_TASK DIRECTIONS_
Your output must consist solely of the lines from the one containing "Minimize the Welcome to DS4Windows dialog" through the end of the records, reproduced exactly.

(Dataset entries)
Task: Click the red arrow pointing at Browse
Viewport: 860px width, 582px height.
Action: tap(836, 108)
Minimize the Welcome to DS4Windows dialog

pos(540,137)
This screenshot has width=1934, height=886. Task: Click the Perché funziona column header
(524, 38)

_SOLUTION BELOW_
Minimize the Welcome to DS4Windows dialog

pos(540,137)
This screenshot has width=1934, height=886. Task: Click the Perché funziona column header
(524, 38)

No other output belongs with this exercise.